- **Try it**:
Begin your copy at the line that holds "Click the Add to Favorites icon" and carry it through the final line of the data, writing out each line exactly and omitting pictures.

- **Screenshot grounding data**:
-*-
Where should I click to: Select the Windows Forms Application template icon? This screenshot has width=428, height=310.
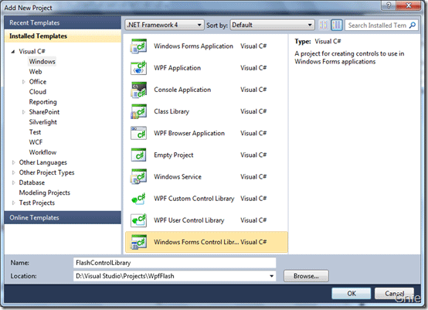138,46
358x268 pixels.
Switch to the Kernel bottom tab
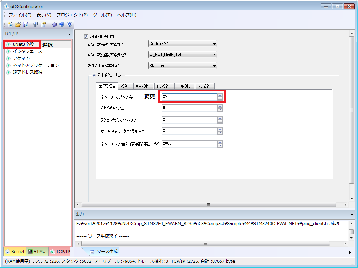point(15,251)
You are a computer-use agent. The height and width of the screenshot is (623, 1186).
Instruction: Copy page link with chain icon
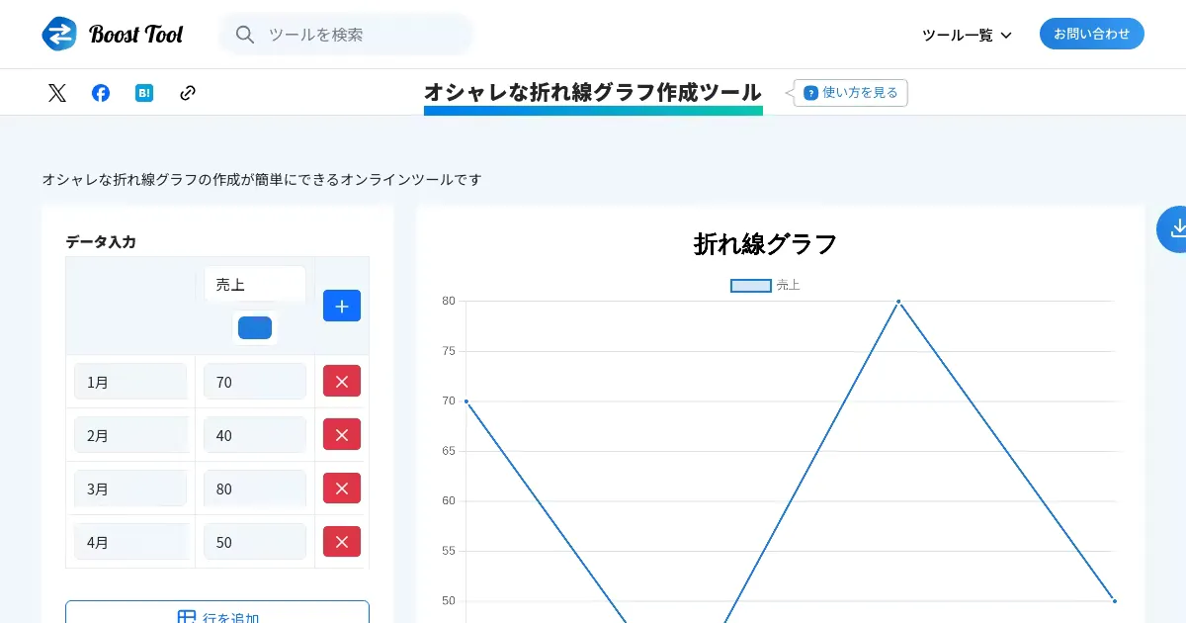pyautogui.click(x=188, y=93)
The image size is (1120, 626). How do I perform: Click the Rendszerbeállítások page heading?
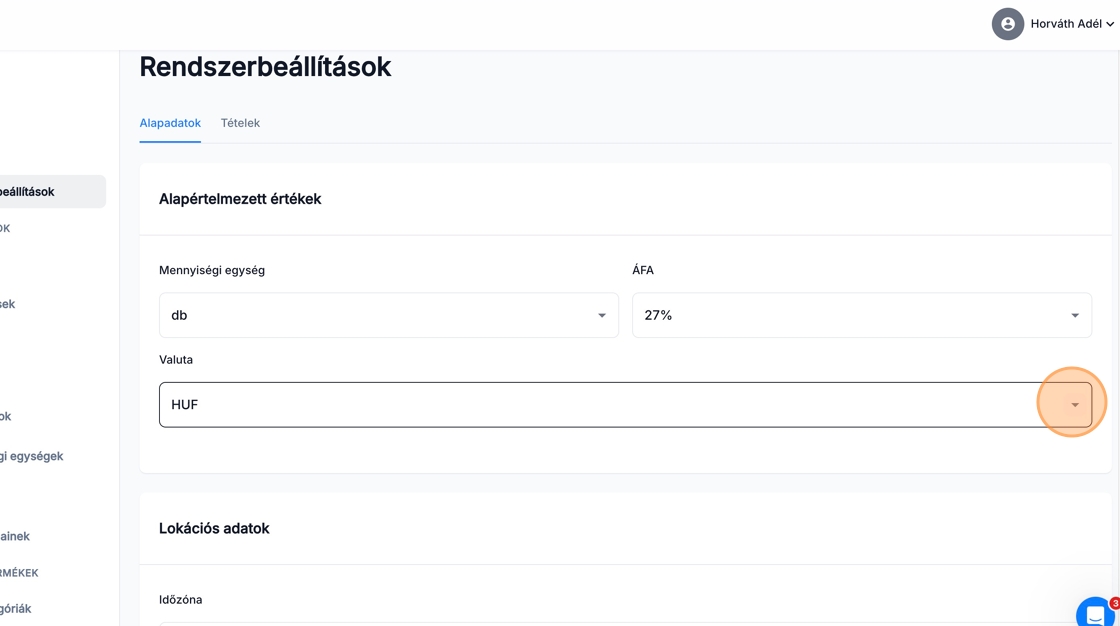265,67

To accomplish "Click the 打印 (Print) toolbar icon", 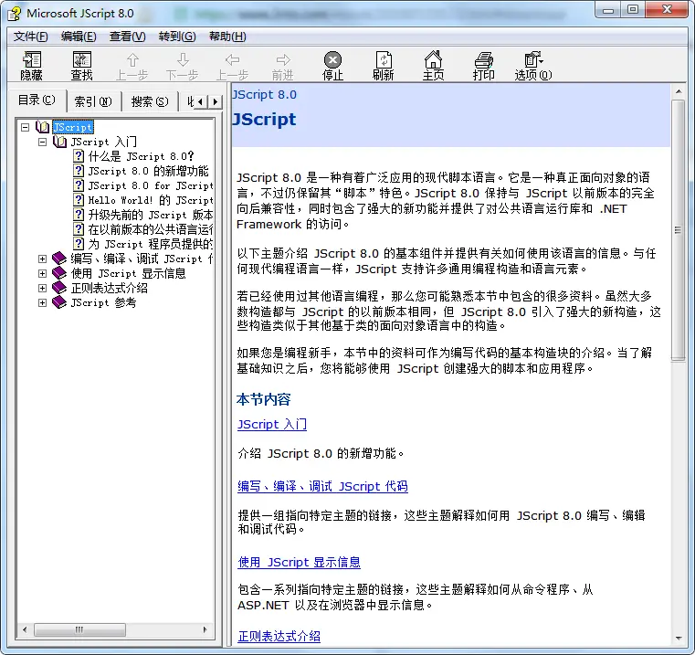I will click(x=483, y=65).
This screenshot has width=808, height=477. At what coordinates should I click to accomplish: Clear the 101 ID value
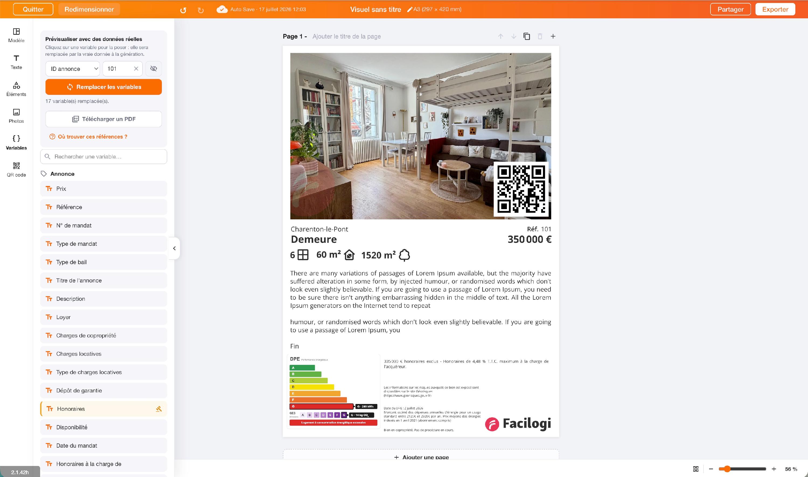click(x=136, y=68)
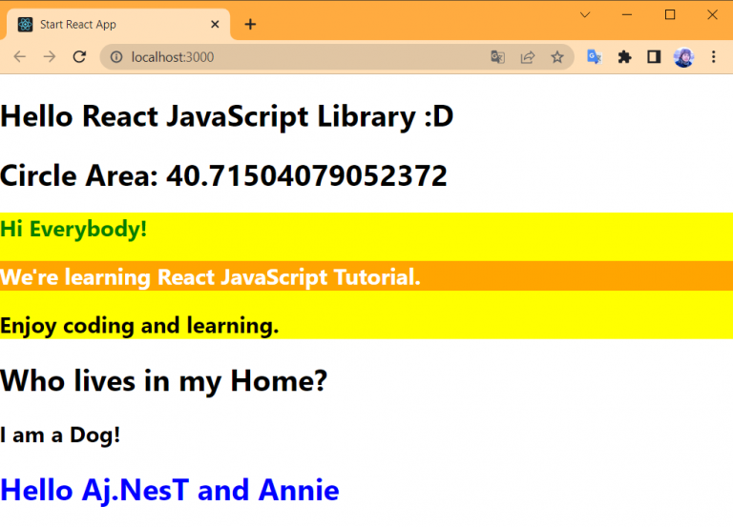Toggle the browser side panel

(654, 57)
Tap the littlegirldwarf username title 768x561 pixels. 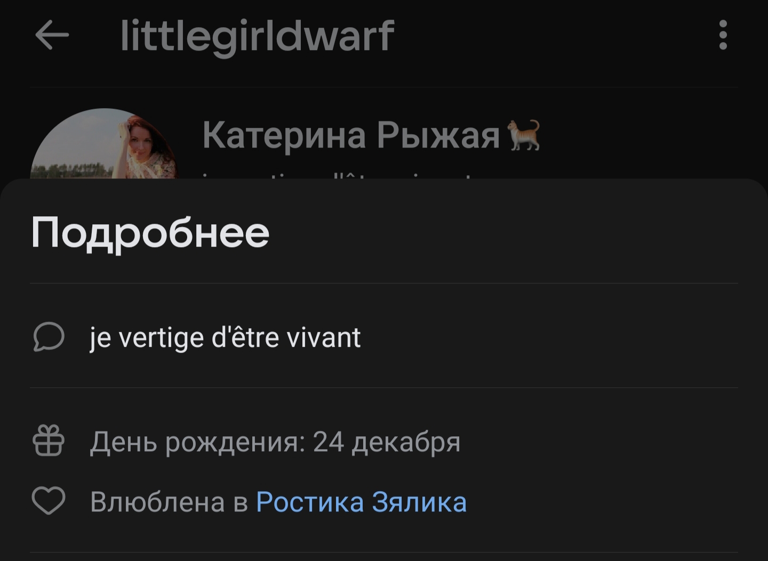[x=257, y=36]
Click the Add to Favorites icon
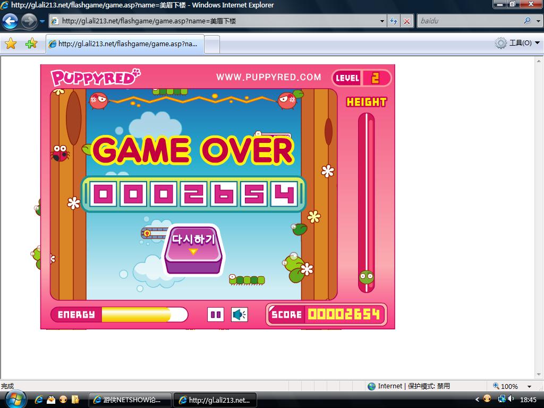The width and height of the screenshot is (544, 408). click(31, 44)
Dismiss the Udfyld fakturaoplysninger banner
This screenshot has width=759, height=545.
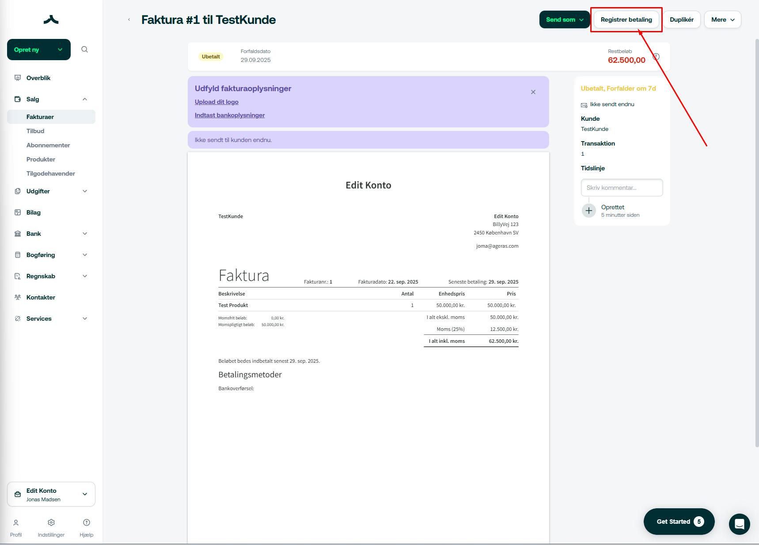pyautogui.click(x=533, y=92)
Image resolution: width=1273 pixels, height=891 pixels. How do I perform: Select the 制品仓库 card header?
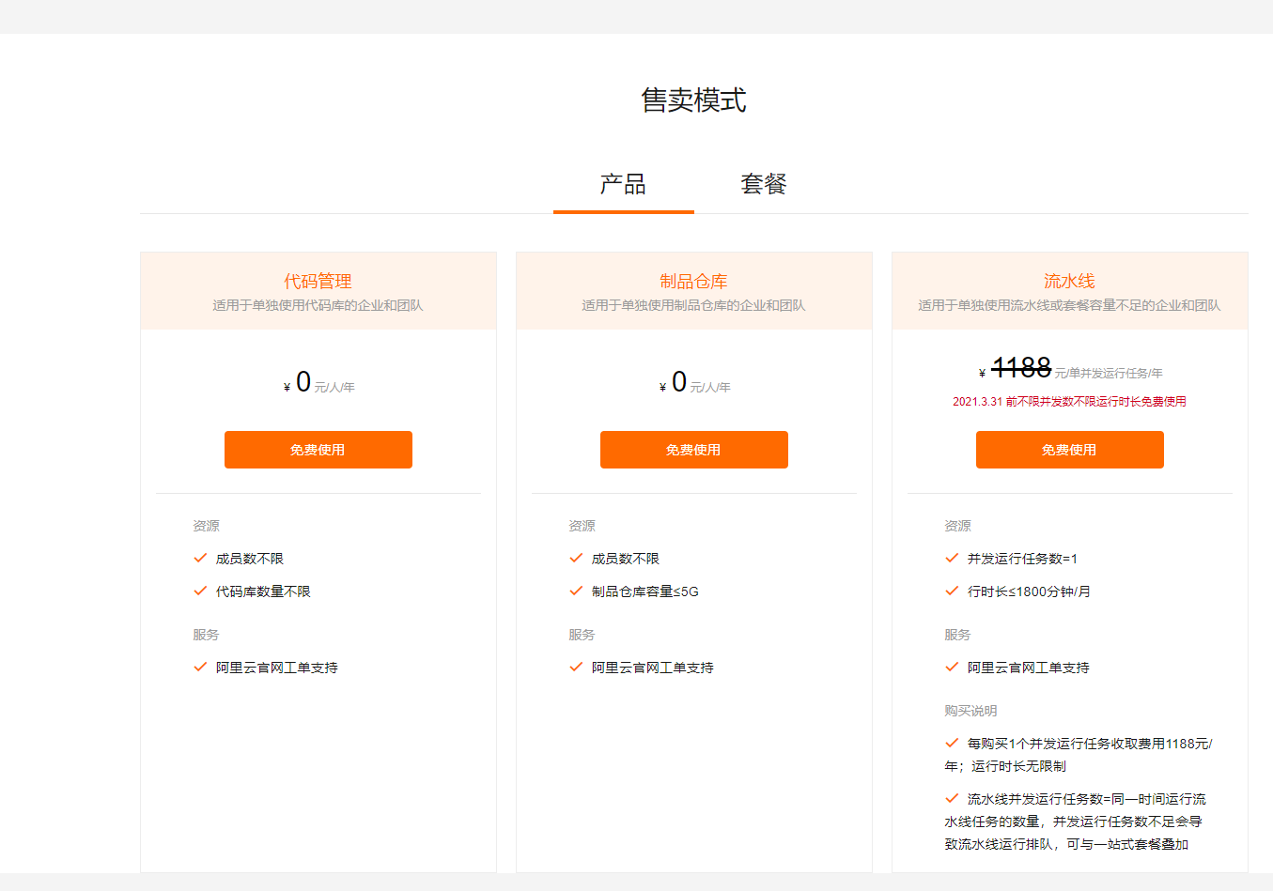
-*-
- **Answer to this exercise**:
Click the Add to Favorites icon
The width and height of the screenshot is (544, 408). click(31, 44)
Dismiss the Udfyld fakturaoplysninger banner
This screenshot has width=759, height=545.
pyautogui.click(x=533, y=92)
Image resolution: width=1273 pixels, height=891 pixels. How do I perform: Select the 制品仓库 card header?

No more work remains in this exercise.